The LLM Gateway server is highly configurable through the createApp factory function. This guide covers advanced configuration options for harnesses, tools, models, and skills.

Application Configuration

The createApp function accepts an optional AppConfig object:
interface AppConfig {
  harness?: GeneratorHarnessModule;
  providerHarness?: GeneratorHarnessModule;
  tools?: ToolDefinition[];
  defaultModel?: string;
  skillDirs?: string[];
}

Harness Configuration

Provider Harnesses

Provider harnesses handle communication with AI providers.
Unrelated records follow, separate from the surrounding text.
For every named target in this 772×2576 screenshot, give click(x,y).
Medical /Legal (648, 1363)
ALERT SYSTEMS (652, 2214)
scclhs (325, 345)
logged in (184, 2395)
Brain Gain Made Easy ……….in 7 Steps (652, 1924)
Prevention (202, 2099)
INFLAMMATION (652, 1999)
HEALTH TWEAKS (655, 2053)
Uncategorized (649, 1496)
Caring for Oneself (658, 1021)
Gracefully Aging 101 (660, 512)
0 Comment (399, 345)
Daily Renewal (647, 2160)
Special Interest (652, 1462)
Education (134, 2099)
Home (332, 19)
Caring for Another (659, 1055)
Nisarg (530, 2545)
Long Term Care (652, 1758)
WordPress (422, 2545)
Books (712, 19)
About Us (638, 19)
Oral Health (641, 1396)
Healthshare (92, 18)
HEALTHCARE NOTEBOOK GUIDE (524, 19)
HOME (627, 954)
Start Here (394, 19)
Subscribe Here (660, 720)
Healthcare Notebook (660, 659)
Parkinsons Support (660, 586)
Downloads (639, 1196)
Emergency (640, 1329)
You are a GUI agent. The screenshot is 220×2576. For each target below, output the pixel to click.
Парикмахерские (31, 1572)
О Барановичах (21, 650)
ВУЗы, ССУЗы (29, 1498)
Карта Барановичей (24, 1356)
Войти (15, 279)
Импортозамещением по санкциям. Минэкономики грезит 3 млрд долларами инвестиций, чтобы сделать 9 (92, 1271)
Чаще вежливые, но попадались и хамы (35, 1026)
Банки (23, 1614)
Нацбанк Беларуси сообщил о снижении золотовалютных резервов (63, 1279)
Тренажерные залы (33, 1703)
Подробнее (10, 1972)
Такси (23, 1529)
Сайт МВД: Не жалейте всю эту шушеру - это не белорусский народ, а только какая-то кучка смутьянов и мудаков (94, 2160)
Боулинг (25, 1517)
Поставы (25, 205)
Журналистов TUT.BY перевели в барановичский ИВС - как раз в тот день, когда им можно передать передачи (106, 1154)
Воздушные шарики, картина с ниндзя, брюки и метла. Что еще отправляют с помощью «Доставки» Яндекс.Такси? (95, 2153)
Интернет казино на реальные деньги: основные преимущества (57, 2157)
The gateway includes built-in support for multiple providers:
import { createGeneratorHarness } from "./packages/ai/harness/providers/zen";

const app = await createApp({
  harness: createAgentHarness({
    harness: createGeneratorHarness()
  })
});
Requires ZEN_API_KEY in environment.

Agent Harness

The agent harness wraps a provider harness with tool-calling capabilities:
import { createAgentHarness } from "./packages/ai/harness/agent";
import { createGeneratorHarness } from "./packages/ai/harness/providers/zen";

const agent = createAgentHarness({
  harness: createGeneratorHarness(),
  // Optional: additional agent configuration
});

const app = await createApp({ harness: agent });
The agent harness handles tool execution, permissions, and the agentic loop automatically.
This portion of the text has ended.